[Dataset rows]
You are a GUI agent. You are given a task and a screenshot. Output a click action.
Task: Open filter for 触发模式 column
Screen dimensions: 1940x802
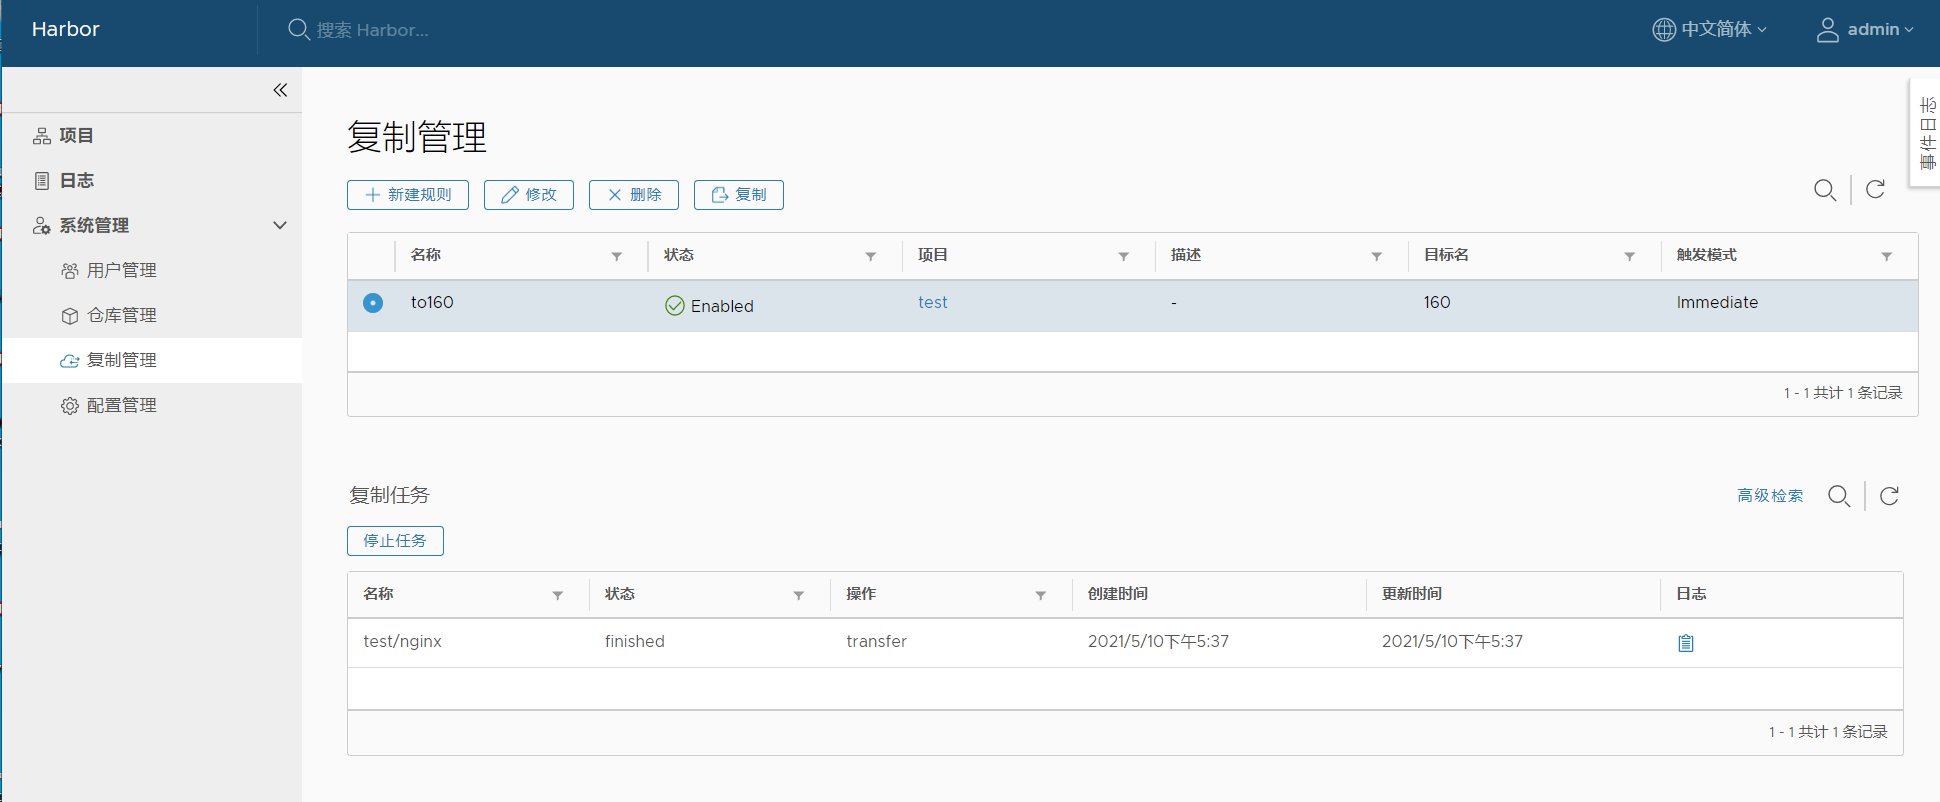pyautogui.click(x=1886, y=257)
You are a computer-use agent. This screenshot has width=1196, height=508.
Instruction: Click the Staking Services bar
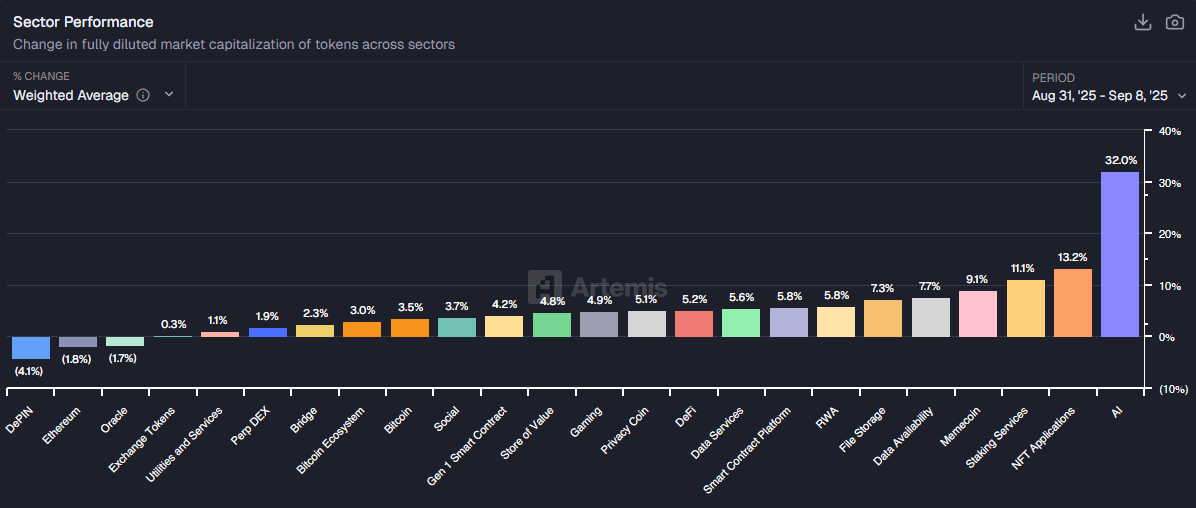1025,308
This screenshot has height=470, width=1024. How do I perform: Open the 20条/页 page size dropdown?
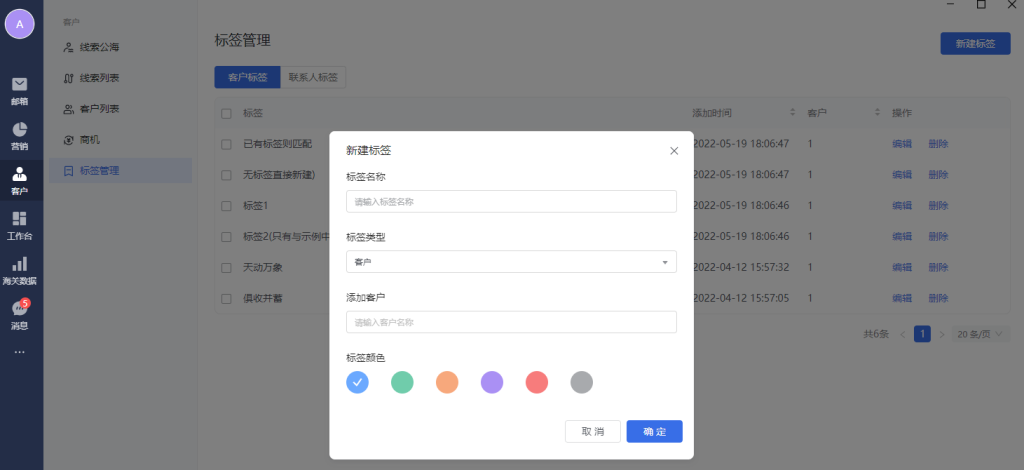[x=981, y=334]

▸ **Description of the task**:
Return every line of the records above unchanged, leaving out the pictures.

▸ **Output for this task**:
You are a GUI agent. You are given a task and a screenshot. Output a click action.
Task: Open filter for 触发模式 column
Screen dimensions: 1940x802
pyautogui.click(x=1886, y=257)
You are a computer-use agent. This screenshot has width=1196, height=508.
Instruction: Click the Staking Services bar
1025,308
This screenshot has height=470, width=1024. How do I perform: Open the 20条/页 page size dropdown?
[x=981, y=334]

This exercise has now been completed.